# Busted!



## blondie (Dec 17, 2001)

I heard that the FBI was using sites like these to track people selling steroids!!!


----------



## w8lifter (Dec 17, 2001)

LOL, I can hook ya up w/ some pic sites if you want


----------



## Arnold (Dec 17, 2001)

Well, blondie got her ten posts in, so at least we will not have to hear/read any more of her/his nonsense. 

btw, there is nothing illegal about discussing steroids on a message board.


----------



## gopro (Dec 17, 2001)

Well, don't sell them, and you'll be fine!


----------



## hattrick6969 (Dec 29, 2001)

That would suck.


----------



## TXMarc (Jan 7, 2002)

like Gopro said, as long as you are not soliciting, there is no problem.


----------



## Pemburu (Jan 7, 2002)

Can you imagine the size of the task force and the amount of taxes we would be paying to keep the internet monitored.  Then again maybe I'm just an ignorant American.
jc


----------



## gopro (Jan 7, 2002)

> _*Originally posted by Pemburu *_
> Can you imagine the size of the task force and the amount of taxes we would be paying to keep the internet monitored.  Then again maybe I'm just an ignorant American.
> jc



They do watch..trust me.

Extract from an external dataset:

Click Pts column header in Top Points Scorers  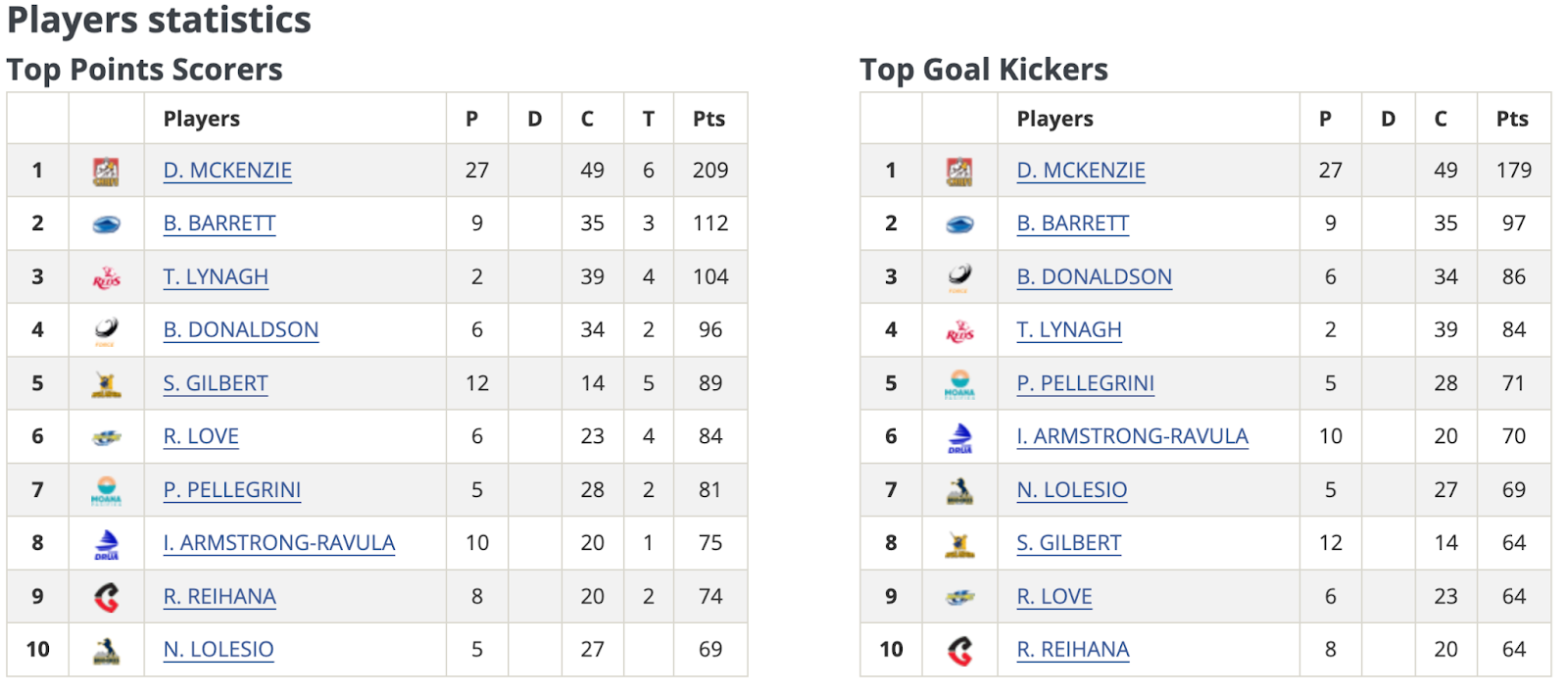click(709, 119)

They just don't waste time with small timers...but I wouldn't want to take that chance...would you?


----------



## Pemburu (Jan 7, 2002)

I don't even walk near this neighborhood .  I'm sure they have plenty of areas they do keep an eye on. Once they get a lead, they'll  hawkeye it. Like you said, they're not interested in the misdemeanor (sp) crowd.
jc


----------



## jurmugand (Jan 15, 2002)

thats a lie (to the one who posted thsi mesage)


----------



## Thomas (Feb 15, 2002)

Maybe the FBI people lift weights too?


----------



## Want Mass (Apr 12, 2002)

JC, they wouldnt actually have a person moniter the site, they would have a computer watching for key words and if enough of those *key* words came up with your name you would be Profiled....
Never trust our Government.....


----------



## Cynic (Apr 16, 2002)

Maybe they are just looking for a source.


----------



## irontime (Apr 16, 2002)

STEROIDS for sale, come buy your steroids here! That's right, stick the needle in your ass and watch your arms grow!!


----------



## cornfed (Apr 16, 2002)

> _*Originally posted by TXMarc *_
> like Gopro said, as long as you are not soliciting, there is no problem.

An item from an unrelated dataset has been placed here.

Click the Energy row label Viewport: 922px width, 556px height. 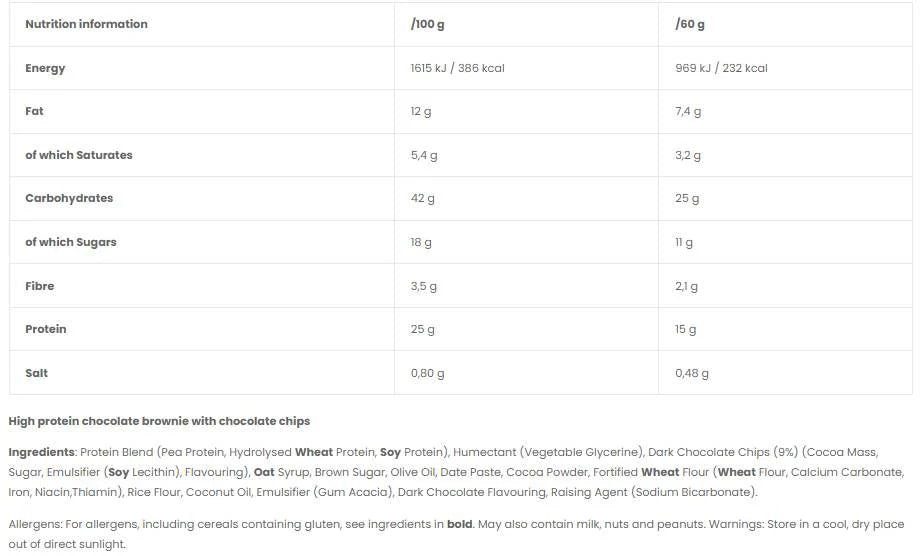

Uh huh...riiiiight.  *B* friggin' *S*  

Peace


----------



## kuso (Apr 17, 2002)

LOL @ Corndog


----------



## cornfed (Apr 17, 2002)

yeah, laugh it up @sshole.


----------



## kuso (Apr 17, 2002)

ROTF.............


----------



## cornfed (Apr 17, 2002)

STFU


----------



## kuso (Apr 17, 2002)




----------



## Scotty the Body (Apr 17, 2002)

The only roids I be sellin is Hem roids, dam its cold in Canada.


----------



## Mr.Guvernment (Apr 20, 2002)

> _*Originally posted by Pemburu *_
> Can you imagine the size of the task force and the amount of taxes we would be paying to keep the internet monitored.  Then again maybe I'm just an ignorant American.
> jc





All it takes is software , and it is out there.

Monitoring software, like the FBI had the Carnivore program to put into place on ISP's to watch everything people are doing. (think it was called that)

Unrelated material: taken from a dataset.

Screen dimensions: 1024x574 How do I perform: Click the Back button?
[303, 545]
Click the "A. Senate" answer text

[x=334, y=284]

Anyways, they would go after the high ups, that supply to the little guys, the most they would do here is 'use' people to see if they can get leads to high sources.

but better safe then sorry.


----------



## irontime (Apr 20, 2002)

> _*Originally posted by Mr.Guvernment *_
> the most they would do here is 'use' people to see if they can get leads to high sources.
> QUOTE]
> Well, I buy my steroids from G.........................


----------



## DomH (Apr 25, 2002)

big brother is watching


----------



## kdwa1 (Apr 27, 2002)

They want us to think they are watching everything all the time.I say do what ya want,when ya want,with who ya want and look innocent while telling what they want to hear,that we are all being good little boys and girls.
Our bodies our choice.Lets Rock!


----------



## gopro (Apr 27, 2002)

> _*Originally posted by kdwa1 *_
> They want us to think they are watching everything all the time.I say do what ya want,when ya want,with who ya want and look innocent while telling what they want to hear,that we are all being good little boys and girls.
> Our bodies our choice.Lets Rock!



Bro, it would be nice if life were that simple...


----------



## cornfed (Apr 27, 2002)

Oh, but it is, Gopro!  It is!


----------



## gopro (Apr 28, 2002)

> _*Originally posted by cornfed *_
> Oh, but it is, Gopro!  It is!




Maybe on your planet...but not mine


----------



## cornfed (Apr 29, 2002)

I was just kiddin', brother.


----------



## gopro (Apr 30, 2002)

> _*Originally posted by cornfed *_
> I was just kiddin', brother.



I know bro, I know...


----------



## isenbcc (Apr 30, 2002)

If an illegal drug is illegal then it shouldn't be use. 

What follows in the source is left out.